【Problem】Given 4 billion unique unsigned int integers that are not sorted. Given a number, how can we quickly determine if this number exists among those 4 billion numbers?
1 billion is 9 zeros, so 4 billion is 4000000000. Our instinctive thought for a solution is to use a for loop to find the equal number, but this method is definitely not feasible.

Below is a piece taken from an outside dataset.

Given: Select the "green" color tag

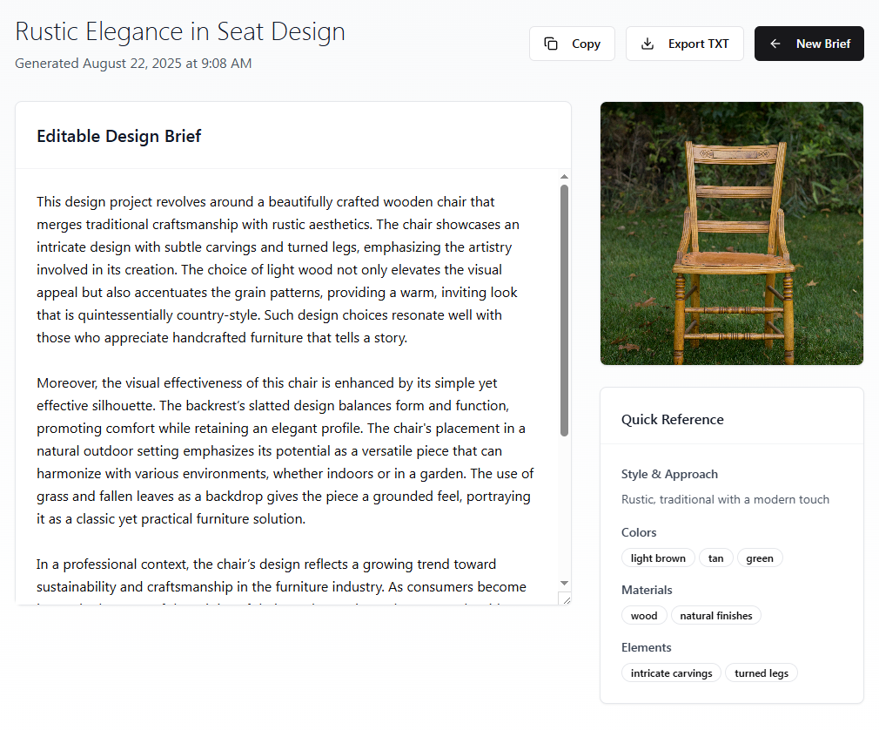Looking at the screenshot, I should click(x=760, y=558).
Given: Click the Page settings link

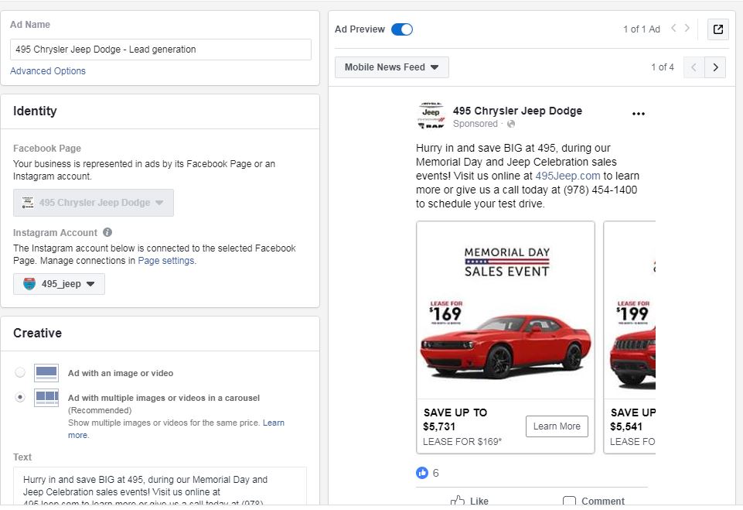Looking at the screenshot, I should (166, 261).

On a 32-bit machine, an unsigned int occupies 4 bytes, so 4 billion integers would require 4000000000 / (1024 * 1024 * 1024) = 14.90116119384765625, which is about 15 GB. Therefore, a conventional linear search cannot meet performance requirements.
Let’s review the basic knowledge of bit operations, bits, and bytes, as these are precious resources due to limited memory.

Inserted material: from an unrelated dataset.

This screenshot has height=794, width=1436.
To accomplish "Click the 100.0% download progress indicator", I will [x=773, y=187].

1 byte = 8 bits, 1 KB = 1024 bytes, 1 MB = 1024 KB
Using the above byte units for conversion, 4000000000 / (8 * 1024 * 1024) = 476.837158203125, which means we only need 476.84 MB of memory. For a 32-bit machine, an int occupies 4 bytes, and for the range of 0 to 31 bits, if it is an int array, as shown in the figure below:
The bits of A[0] are 0 to 31
The bits of A[1] are 32 to 63
The bits of A[2] are 64 to 95
The bits of A[3] are 96 to 127
And so on for A[n]……
One bit can represent one number. We assume the initial value is 0; if a certain bit is set to 1, it indicates that it represents a certain value. Now let’s simulate this: if there are 100 numbers, we need to search among these 100 numbers. 100 bits only require 12.5 bytes (100/8=12.5), which means we only need to define int[4] (since one int has 32 bits, 4 ints have 128 bits, which is just over 100).

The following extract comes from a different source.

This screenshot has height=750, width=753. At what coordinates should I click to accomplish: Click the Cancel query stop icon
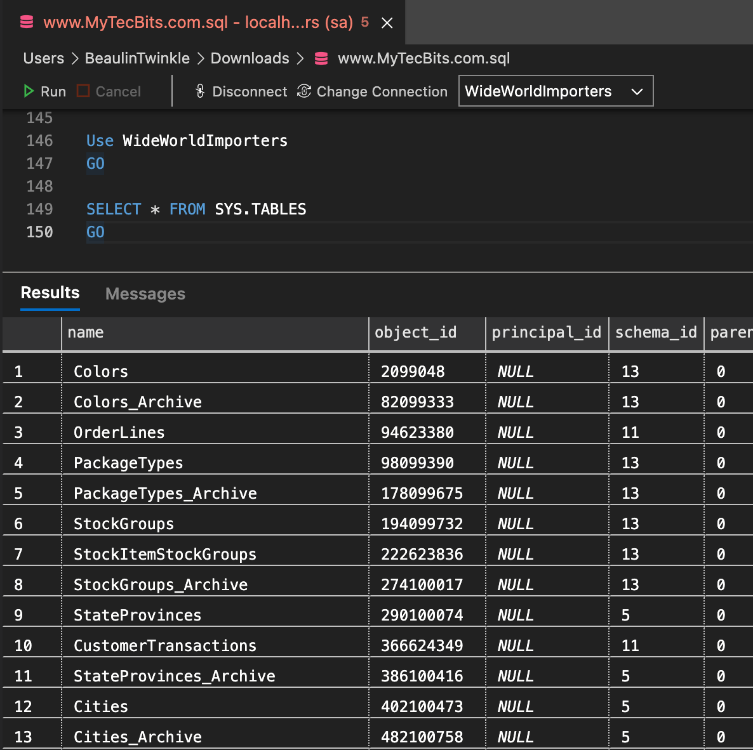click(x=82, y=91)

The initial value of int[4] is 0. Let’s look at the program:
1. First, calculate which byte position the value is in, and which bit in that byte position corresponds to the array shown above, which bit in A[n].
int arr[4] = {0, 0, 0, 0};
void SetBit(int n)
{
int bytePos = (n >> 5); // Calculate byte position
int bitPos = (n & 0x1f); // Calculate which bit in the byte
arr[bytePos] |= (1 << (bitPos - 1)); // Set the logical bit to 1
}
2. Search if the corresponding bit value is 1; if it is, it indicates that the number is found, and return its value.
int SearchBit(int n)
{
int bytePos = (n >> 5); // Calculate byte position
int bitPos = (n & 0x1f); // Calculate which bit in the byte
return arr[bytePos] & (1 << (bitPos - 1)); // Check if this bit is 1 and return its value
}
3. Clear the bit to 0.
int ClearBit(int n)
{
int bytePos = (n >> 5); // Calculate byte position
int bitPos = (n & 0x1f); // Calculate which bit in the byte
arr[bytePos] &= ~(1 << (bitPos - 1)); // Clear the bit to 0
}
Main function, please refer to:
int main()
{
int a[100] = {1,10,20,30,40,50,60,70,80,90,
2,11,21,31,41,51,61,71,81,91,
3,12,22,32,42,52,62,72,82,92,
4,13,23,33,43,53,63,73,83,93,
5,14,24,34,44,54,64,74,84,94,
6,15,25,35,45,55,65,75,85,95,
7,16,26,36,46,56,66,76,86,96,
8,17,27,37,47,57,67,77,87,97,
9,18,28,38,48,58,68,78,88,98,
19,29,39,49,59,69,79,89,99,103};
for (int i = 0; i < 100; i++) SetBit(a[i]); // Set bit for each value
for (int i = 1; i <= 100; i++)
{
if (SearchBit(i)) printf("%d is exist\n", i);
else printf("%d is not exist\n", i);
}
for (int i = 0; i < 100; i++) ClearBit(a[i]);
return 0;
}
【Running Result】The running result shows that the number 100 does not exist; it is not in the array. This is a typical bitmap problem, allowing for fast data searching while saving memory.